Jet-setting into the Future with OLEDs

Enormous TVs that can be rolled up for storage. Clothing that is seamlessly crafted with lights and wireless controls. Airplanes that have high-definition panels instead of windows. What do these futuristic innovations have in common? They all rely on OLEDs — organic light-emitting diodes.

OLED-Info, a website devoted to OLED news and information, describes OLED as “a flat, light-emitting technology, made by placing a series of organic thin films between two conductors.” OLEDs emit light when an electrical current passes through them, which means they do not need backlights, unlike LCDs (liquid crystal displays). That enables OLED displays to be thinner and more energy-efficient than LCDs. OLED displays can also be flexible if they are “printed” onto pliable materials, such as plastic.

A number of gadgets, including Samsung’s Galaxy S series of smartphones and tablets, Oculus Rift’s Development Kit 2 virtual reality headset and some of Sony’s digital cameras currently incorporate OLED displays. "I think that in the near future the most exciting developments in OLEDs will be TVs, wearables, flexible displays, transparent displays and lighting solutions," says OLED-Info Editor in Chief Ron Mertens.

A roll-up TV may soon become reality.
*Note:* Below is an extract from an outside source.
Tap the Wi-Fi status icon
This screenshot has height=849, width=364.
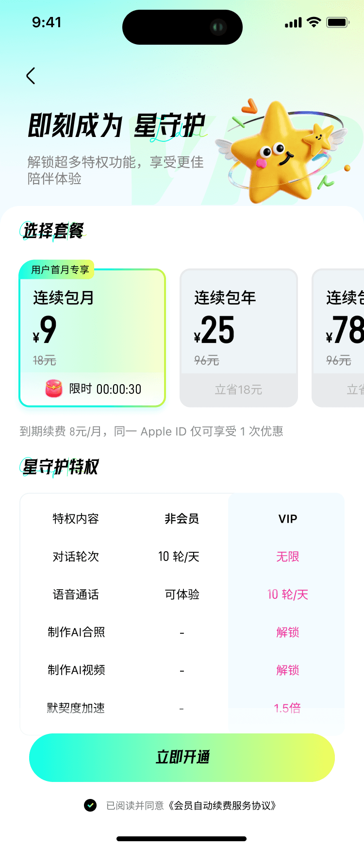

South Korea’s LG Display, which already makes flexible OLED smartphones and TVs, has said it aims to produce rollable TVs as early as 2017. Though Mertens predicts the first “really rollable” TV won’t appear until 2019, he is bullish on OLED TVs in general because he says they offer better image quality and thinner designs than other types of TVs.

Wearables are another area in which OLEDs are likely to proliferate. Several wrist-worn wearables, from Garmin’s Vivosmart activity tracker to Intel’s MICA (My Intelligent Communication Accessory) smart bracelet presently use OLED displays. Mertens says he expects more wearables manufacturers will adopt OLEDs due to the technology’s lightweight, thin profile, good image quality, flexibility and durability.

What about OLED-equipped clothes? While a few designers have used OLEDs to create eye-catching clothing, including luminescent dresses that change patterns and illuminated safety outerwear for firefighters and traffic officers, the designs have only been prototypes or limited editions. Mertens says more designers will turn their attention to OLED clothes when — and if — OLEDs can be printed directly onto textiles instead of onto film that is then bonded to fabric.

Even more intriguing is the idea of using OLEDs as a smart replacement for windows in planes and trains. The Centre for Process Innovation, a UK-based technology innovation center, recently publicized a concept for a “windowless plane” that would feature floor-to-ceiling OLED panels. The CPI says airlines would benefit from lower fuel costs (due to reduced vehicle weight and aerodynamic drag) and passengers could use the panels to see outside (via cameras mounted on the plane’s exterior) or to go online, much like a computer screen. Mertens thinks the CPI’s proposed timeframe of 2025 is feasible, but the price of such a project might be prohibitive.

OLEDs have always been costly to produce. However, production efficiencies and technology advances are reducing expenses, and the industry expects small OLED displays and small LCDs to cost the same by year-end. Large-sized OLEDs are still far more expensive than LCDs, but their price is declining, as well. A 55-inch LG OLED TV cost $15,000 in 2013, but is about $3,000 now.

Lower costs will make it even easier for OLED manufacturers to revolutionize how we use displays. Mertens says that could include foldable smartphones, curved displays for cars and never-before-seen lighting designs. "Flexible OLEDs may revolutionize new products that we cannot really imagine today."